### To do
Extract the complete data exactly as given.
────
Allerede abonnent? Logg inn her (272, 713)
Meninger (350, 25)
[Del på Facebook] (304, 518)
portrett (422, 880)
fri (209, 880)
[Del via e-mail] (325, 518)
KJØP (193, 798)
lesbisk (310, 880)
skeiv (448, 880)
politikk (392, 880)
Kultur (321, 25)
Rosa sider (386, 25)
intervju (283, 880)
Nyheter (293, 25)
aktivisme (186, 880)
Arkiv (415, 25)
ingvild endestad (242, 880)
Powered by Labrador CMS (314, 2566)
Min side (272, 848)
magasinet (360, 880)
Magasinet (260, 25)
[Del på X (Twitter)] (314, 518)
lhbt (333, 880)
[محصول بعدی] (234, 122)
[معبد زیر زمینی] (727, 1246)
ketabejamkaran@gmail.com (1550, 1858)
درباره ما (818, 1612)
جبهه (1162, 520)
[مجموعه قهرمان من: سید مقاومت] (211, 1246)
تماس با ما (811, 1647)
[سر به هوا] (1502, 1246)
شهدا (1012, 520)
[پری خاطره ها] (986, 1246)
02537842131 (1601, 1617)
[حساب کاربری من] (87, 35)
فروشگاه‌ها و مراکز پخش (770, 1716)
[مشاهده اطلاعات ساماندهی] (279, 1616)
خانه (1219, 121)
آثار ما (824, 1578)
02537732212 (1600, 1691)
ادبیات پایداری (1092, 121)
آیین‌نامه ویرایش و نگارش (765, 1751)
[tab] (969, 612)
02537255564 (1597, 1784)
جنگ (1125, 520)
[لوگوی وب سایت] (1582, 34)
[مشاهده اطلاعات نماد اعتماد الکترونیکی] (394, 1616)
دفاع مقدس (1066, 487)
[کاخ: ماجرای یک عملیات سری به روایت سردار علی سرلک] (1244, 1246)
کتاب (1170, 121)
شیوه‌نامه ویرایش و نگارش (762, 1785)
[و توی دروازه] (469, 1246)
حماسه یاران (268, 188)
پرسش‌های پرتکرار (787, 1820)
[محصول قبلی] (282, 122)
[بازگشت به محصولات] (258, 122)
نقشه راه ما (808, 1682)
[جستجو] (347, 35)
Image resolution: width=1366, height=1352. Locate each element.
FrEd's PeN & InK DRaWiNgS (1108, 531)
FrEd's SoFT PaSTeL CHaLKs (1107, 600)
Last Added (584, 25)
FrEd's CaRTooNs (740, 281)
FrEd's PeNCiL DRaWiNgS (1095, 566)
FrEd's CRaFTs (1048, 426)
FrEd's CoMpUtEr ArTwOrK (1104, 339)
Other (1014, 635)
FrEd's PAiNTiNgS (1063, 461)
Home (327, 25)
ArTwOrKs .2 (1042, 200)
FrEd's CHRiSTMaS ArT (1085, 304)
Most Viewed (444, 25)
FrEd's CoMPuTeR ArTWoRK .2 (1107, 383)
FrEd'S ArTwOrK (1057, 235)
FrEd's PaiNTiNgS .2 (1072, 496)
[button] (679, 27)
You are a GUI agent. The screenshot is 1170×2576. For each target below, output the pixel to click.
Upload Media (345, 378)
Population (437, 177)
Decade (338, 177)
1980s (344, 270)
────
### Task solution
Allerede abonnent? Logg inn her (272, 713)
Meninger (350, 25)
[Del på Facebook] (304, 518)
portrett (422, 880)
fri (209, 880)
[Del via e-mail] (325, 518)
KJØP (193, 798)
lesbisk (310, 880)
skeiv (448, 880)
politikk (392, 880)
Kultur (321, 25)
Rosa sider (386, 25)
intervju (283, 880)
Nyheter (293, 25)
aktivisme (186, 880)
Arkiv (415, 25)
ingvild endestad (242, 880)
Powered by Labrador CMS (314, 2566)
Min side (272, 848)
magasinet (360, 880)
Magasinet (260, 25)
[Del på X (Twitter)] (314, 518)
lhbt (333, 880)
[محصول بعدی] (234, 122)
[معبد زیر زمینی] (727, 1246)
ketabejamkaran@gmail.com (1550, 1858)
درباره ما (818, 1612)
جبهه (1162, 520)
[مجموعه قهرمان من: سید مقاومت] (211, 1246)
تماس با ما (811, 1647)
[سر به هوا] (1502, 1246)
شهدا (1012, 520)
[پری خاطره ها] (986, 1246)
02537842131 (1601, 1617)
[حساب کاربری من] (87, 35)
فروشگاه‌ها و مراکز پخش (770, 1716)
[مشاهده اطلاعات ساماندهی] (279, 1616)
خانه (1219, 121)
آثار ما (824, 1578)
02537732212 (1600, 1691)
ادبیات پایداری (1092, 121)
آیین‌نامه ویرایش و نگارش (765, 1751)
[tab] (969, 612)
02537255564 (1597, 1784)
جنگ (1125, 520)
[لوگوی وب سایت] (1582, 34)
[مشاهده اطلاعات نماد اعتماد الکترونیکی] (394, 1616)
دفاع مقدس (1066, 487)
[کاخ: ماجرای یک عملیات سری به روایت سردار علی سرلک] (1244, 1246)
کتاب (1170, 121)
شیوه‌نامه ویرایش و نگارش (762, 1785)
[و توی دروازه] (469, 1246)
حماسه یاران (268, 188)
پرسش‌های پرتکرار (787, 1820)
[محصول قبلی] (282, 122)
[بازگشت به محصولات] (258, 122)
نقشه راه ما (808, 1682)
[جستجو] (347, 35)
Image resolution: width=1366, height=1352. Locate each element.
FrEd's PeN & InK DRaWiNgS (1108, 531)
FrEd's SoFT PaSTeL CHaLKs (1107, 600)
Last Added (584, 25)
FrEd's CaRTooNs (740, 281)
FrEd's PeNCiL DRaWiNgS (1095, 566)
FrEd's CRaFTs (1048, 426)
FrEd's CoMpUtEr ArTwOrK (1104, 339)
Other (1014, 635)
FrEd's PAiNTiNgS (1063, 461)
Home (327, 25)
ArTwOrKs .2 (1042, 200)
FrEd's CHRiSTMaS ArT (1085, 304)
Most Viewed (444, 25)
FrEd's CoMPuTeR ArTWoRK .2 (1107, 383)
FrEd'S ArTwOrK (1057, 235)
FrEd's PaiNTiNgS .2 (1072, 496)
[button] (679, 27)
You are a GUI agent. The screenshot is 1170×2576. For each target below, output the pixel to click.
Upload Media (345, 378)
Population (437, 177)
Decade (338, 177)
1980s (344, 270)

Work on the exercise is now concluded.